AAA says the period between Memorial Day and Labor Day is a season of increased risk on the roads.

From 2012 to 2021, over 7,300 people died nationwide in crashes involving teen drivers. Which accounts for nearly half of the number of people killed in teen-driver crashes for the entire remaining months of the year. In 2021, 900 people were killed in teen driver crashes, up from 851 the year prior.

“There are more daily deaths from crashes involving teen drivers during the summer months than the rest of the year because teens tend to have more unstructured time behind the wheel, as they commute to summer jobs, enjoy summertime activities and spend time with friends,” said Morgan Dean, AAA Mid-Atlantic spokesperson. “Unfortunately, as more teens take to the road over the summer, the results can be deadly. AAA recommends that parents take time now to both model safe driving behaviors and help ensure their teens practice them as well.”

According to the AAA Foundation 2021 Traffic Safety Culture Index, teen drivers ages 16-18 admitted to having engaged in at least one of the following behaviors in the past 30 days:

· Driving 10 mph over the speed limit on a residential street (39%)

· Driving 15 mph over the speed limit on a freeway (34%)

· Texting (28%)

· Red-light running (27%)

· Aggressive driving (25%)

· Drowsy driving (16%)

· Driving without a seatbelt (12%)

· Drinking enough alcohol to be over the adult legal limit (4%)

· Riding in a car driven by someone who has had too much alcohol (8%)

· Driving within an hour of having used marijuana (6%)

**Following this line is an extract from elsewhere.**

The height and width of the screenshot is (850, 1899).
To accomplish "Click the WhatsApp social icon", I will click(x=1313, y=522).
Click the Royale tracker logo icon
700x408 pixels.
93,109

AAA gave parents helpful steps they can take to keep the road safer:

  • Talk with teens early and often about abstaining from dangerous behavior behind the wheel, such as speeding, impairment, and distracted driving.
  • Teach by example and eliminate their own risky behavior when driving.
  • Establish a parent-teen driving agreement that sets family rules for teen drivers.
  • Conduct at least 60 hours of supervised practice driving with their teen, including 10 hours of night driving.